• PASSAGE TO READ
^^^^^^^^
Locking the inner monitor /must/ also lock the outer monitor (this has to do with ’releasing control in safe places’). Getting the outer monitor locked in odd places leads to all the same problems that we originally had with semaphores, just on one call/abstraction-level higher.

Answer 70

• Simplification of the system. (If handling the worstcase error anyway, maybe all other errors can be handled the same way) • Error modes is part of module interface: Fewer error modes enhances modularity / maintenance / composition by reducing size of interface. • Handling unexpected errors, since merging of failure modes also can encompass unknown error modes...

Answer 71

f may throw an exception, causing the semaphore never to be signaled. We solve this with “ﬁnal wishes”, a piece of code that will allways be executed - even when an exception is thrown.

Answer 72

First we can schedule the most “critical” thread ﬁrst like in EDF (or even rate-monotonic priority ordering), kind of increasing the chance that all deadlines will be met. But predictability is as important paving the way for schedulability analysis.
^^^^^^^^
• BRIEF
Can you resume the passage on concurrency and fault handling, picking up after its final sentence? You can set the rows aside here, since they aren't needed.

[Screenshot and document pointing data]
^^^^^^^^
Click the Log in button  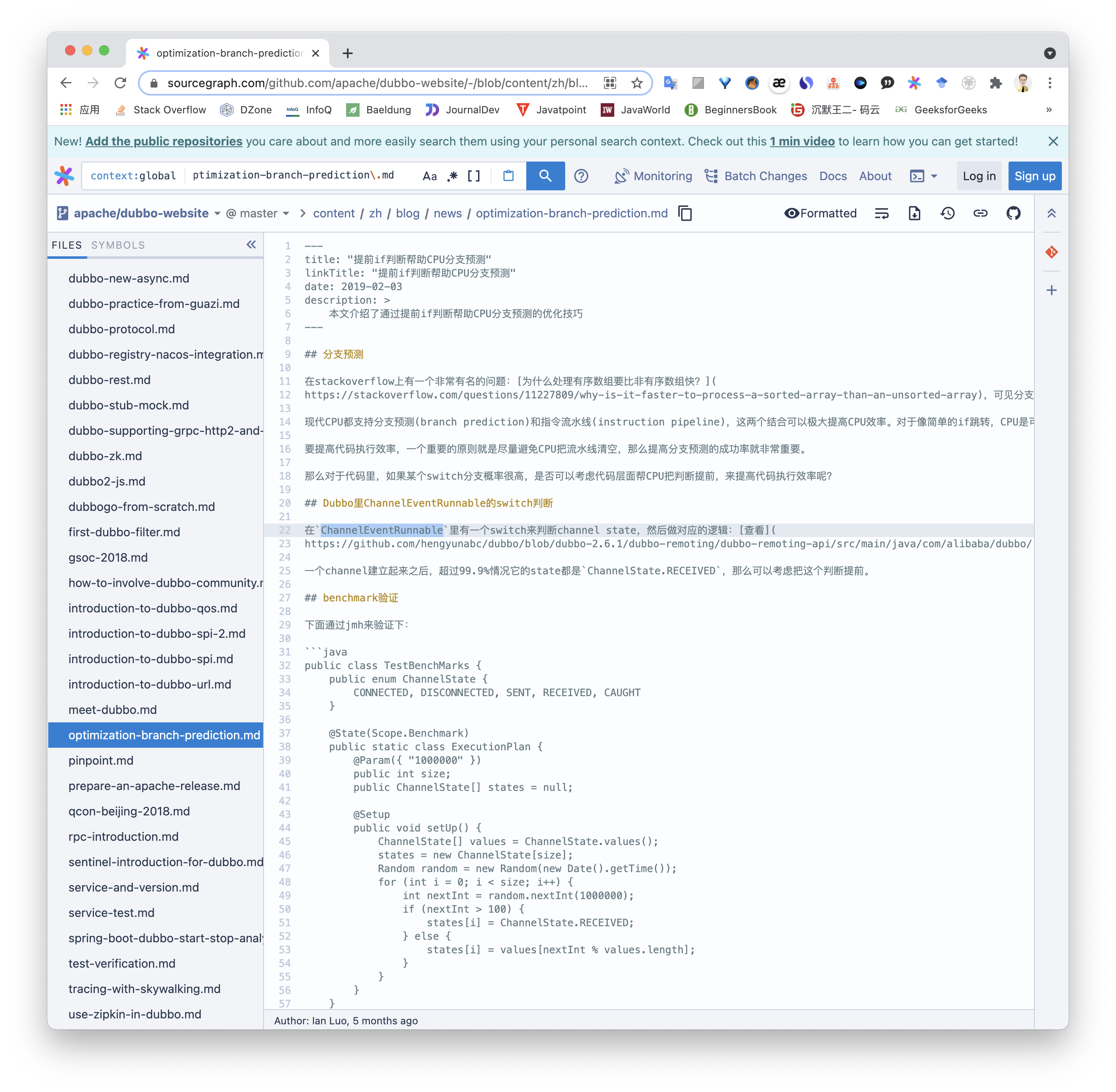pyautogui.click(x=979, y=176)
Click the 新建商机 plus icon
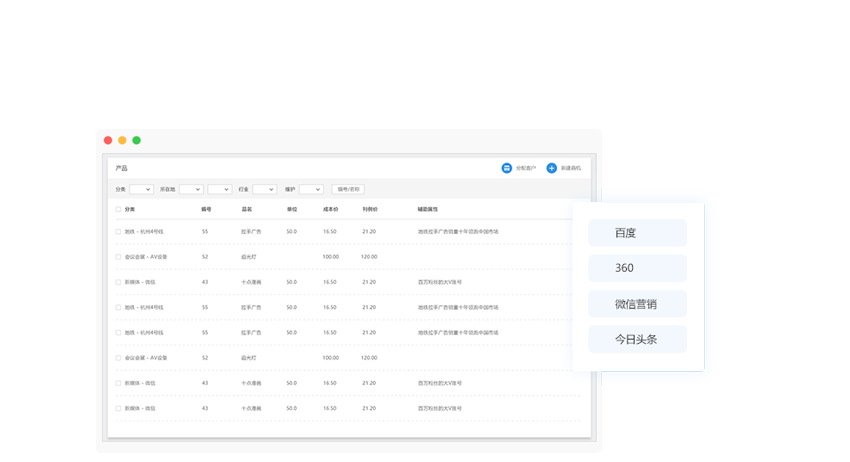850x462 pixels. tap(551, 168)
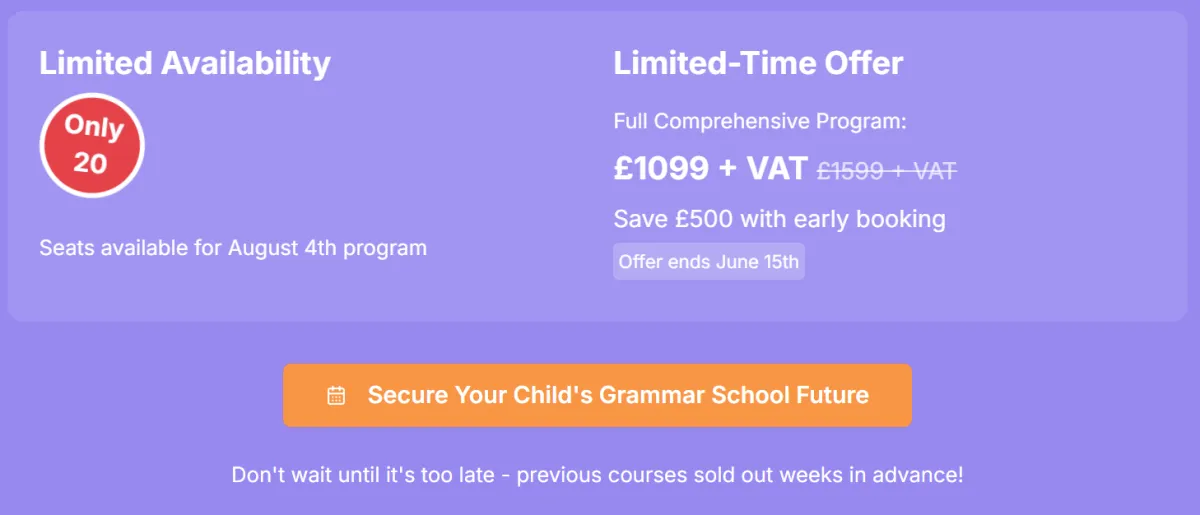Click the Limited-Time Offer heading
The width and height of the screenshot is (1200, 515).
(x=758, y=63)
^^^^^^^^
• TASK OUTPUT
Answer 73

Just before any part of program state is changed, the before-state of that part of the program state is stored away as a log-record. These are also typically labeled by the operation they are a part of so that the operations (the atomic action...) can fail individually. When an error is detected the log records are "undone” in the opposite order they was created.

Answer 74

Start: In static systems this maybe hardcoded. If not, some kind of explicit membership list is ok, A action manager can keep track of the members of each action. Any recovery points may also be established at start boundary, if preparing for backward recovery. Side: Typically some kind of resource locking of resource to action. From transactions we learn that the transaction id should be part of all communication, meaning that all threads wanting to act on a message, must join the transaction. End: Acceptance tests, and any vote or synchronization; Twophase commit protocol.

Answer 75

Keeping deadlines is difficult in a coupled system. Dividing the system into one thread per deadline is a simplification.

Answer 76

Ada fails at the case where an entry parameter is necessary for the resource allocation - like when allocating N of a resource. Guards cannot test on parameters (only private variables), leading (supposedly - the book does not demonstrate this) to “double interactions” or to the more complex application of the “requeue” or “entry families” mechanisms.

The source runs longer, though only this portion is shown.